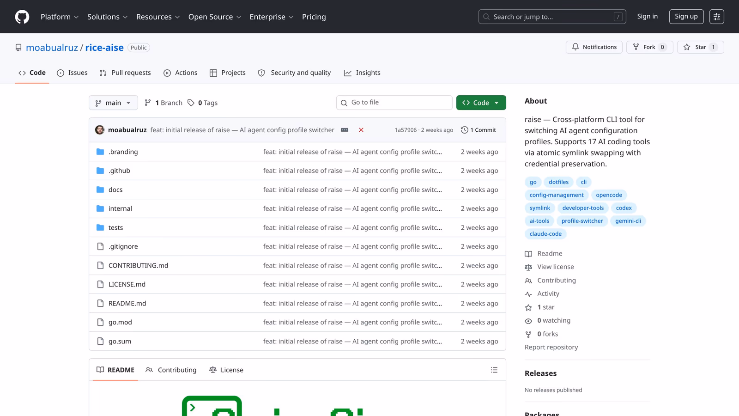Click the Activity pulse icon in sidebar
739x416 pixels.
528,294
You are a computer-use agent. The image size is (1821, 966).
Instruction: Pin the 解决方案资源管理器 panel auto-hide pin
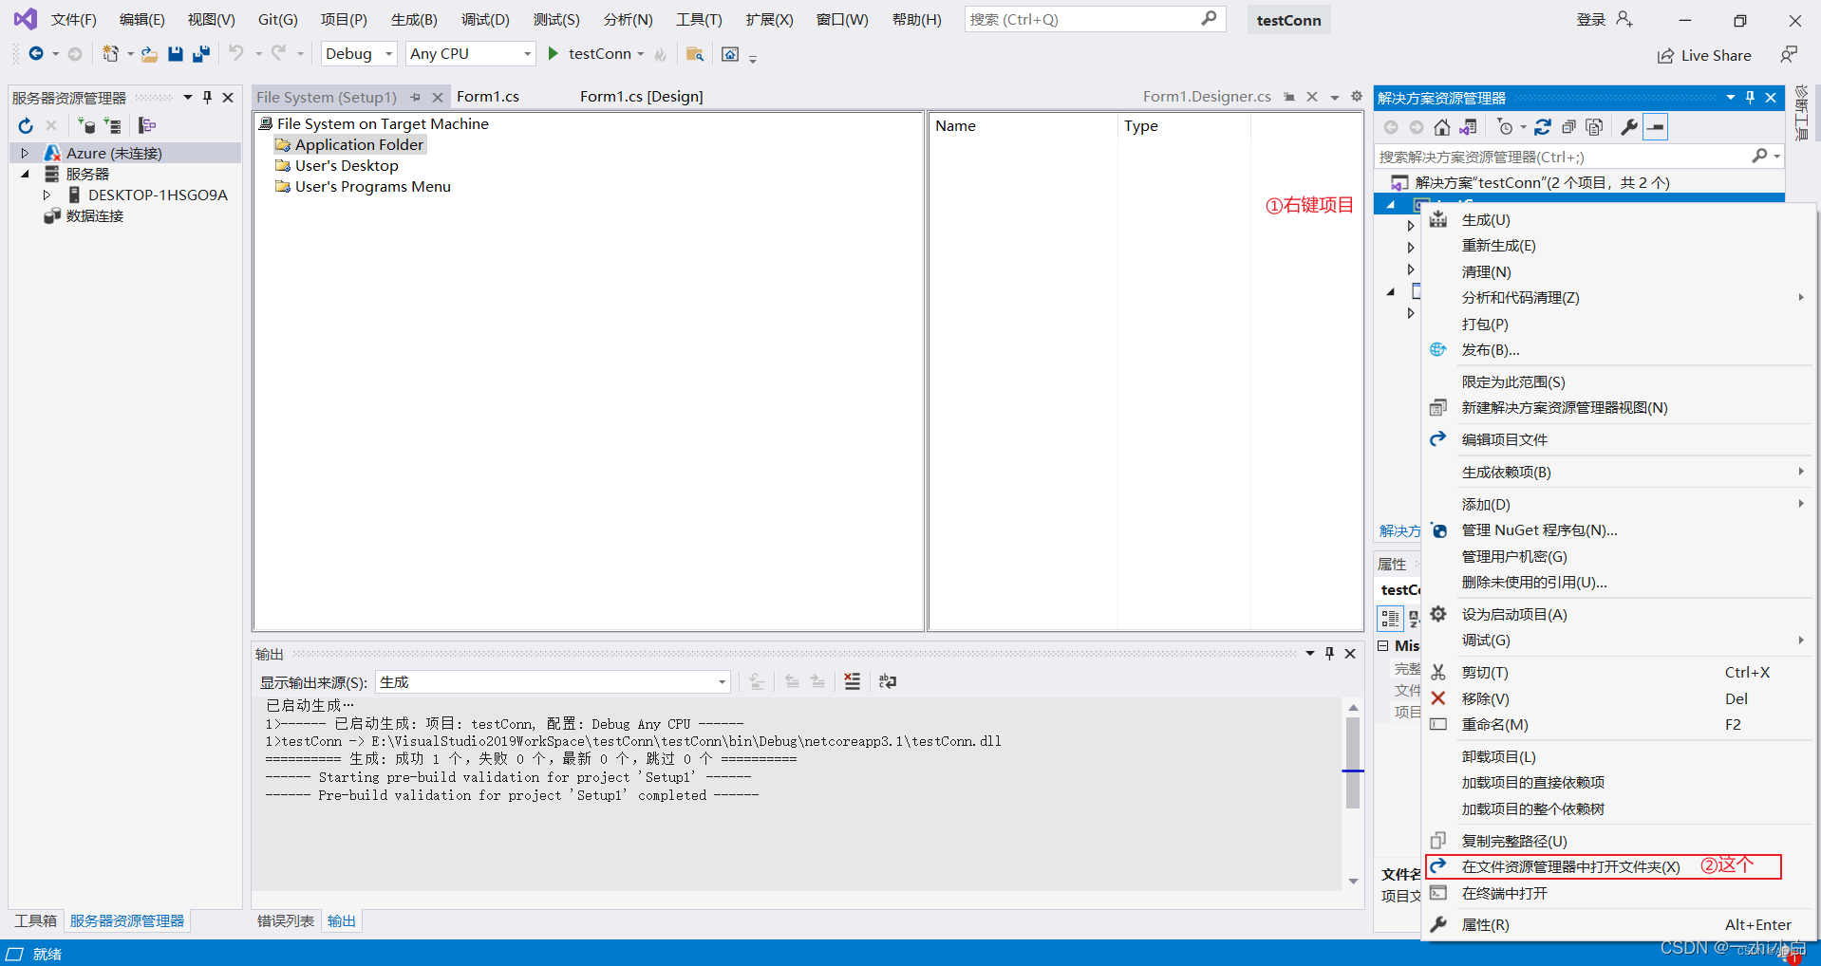[1749, 97]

→ **What to work on**
In the records above, find the line that contains "Instruction: Pin the" and retype it and all lines after it exactly, leaving out any pictures.

→ **Exercise output**
Instruction: Pin the 解决方案资源管理器 panel auto-hide pin
[1749, 97]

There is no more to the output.